Printing with PLA is pretty easy (or at least it’s supposed to be) – apparently it’s even possible to print on a cold printer bed. It’s easy for experienced users of 3d printers – but for beginners, there’s a big learning curve where everything is hard before it is easy.
Printing the first layer
The big thing everyone struggles with is trying to get the first layer to correctly stick to the print bed. I found that 185C was the best temperature for the printer hot-end.
One technique commonly recommended is to stick a layer of painter’s tape on the print bed. (I used masking tape – this is slightly different but it’s cheap and widely available.) This makes it easier for the molten PLA to stick to the slightly rough surface.
I found this technique to be ok for small prints – for example, for objects that are a few cm wide. But for objects bigger than that, I found it either didn’t stick well, or it warped.
Also, I need to change the tape after every one or two prints.
Heated bed at 60C
Using the heated bed helped a lot to reduce warping for larger pieces – but I still found that once the height of the piece got above 10mm or so, the part still warped away from the heated bed.
A brim is an extra band of plastic which is printed around the bottom layer of the object being printed. (It’s called a brim because it looks like the brim around a hat.) The reason for printing this extra band is to increase the amount of surface area in contact with the bed, and therefore increase how well it’s attached to the bed.

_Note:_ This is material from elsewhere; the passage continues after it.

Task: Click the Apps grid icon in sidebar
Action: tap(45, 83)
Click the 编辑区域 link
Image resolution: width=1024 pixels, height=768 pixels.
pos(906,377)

Sheet of glass clipped to the heated bed
A lot of people find that this helps with PLA adhesion – I didn’t find that it helped or hindered me that much. However, it was useful to have something which was easy to clean and remove from the heated bed.
BuildTak Print Surface
I bought some BuildTak adhesive surface from Amazon and attached it to my glass plate. My experience is that the first layer sticks unbelieveably well to this. One thing that caught me out on the first print was that my print head was too close to the bed (despite warnings on the packet that it was better to start too far away and lower the head). The printed part stuck much better than expected, and basically I really struggled to detach it after the print finished. The solution was to put the part (still attached to the glass) in the freezer for 15 minutes, and because of the different rates of contraction of glass and PLA, this made it pretty easy to remove the printed part.
Printing with PLA is easier once you have some experience of working with 3d printers, but for a beginner it can still be difficult. I found useful ways of making the first layer to stick are:
- BuildTak surface;
- Heated bed at 60C;
- 10mm brim around the printed object.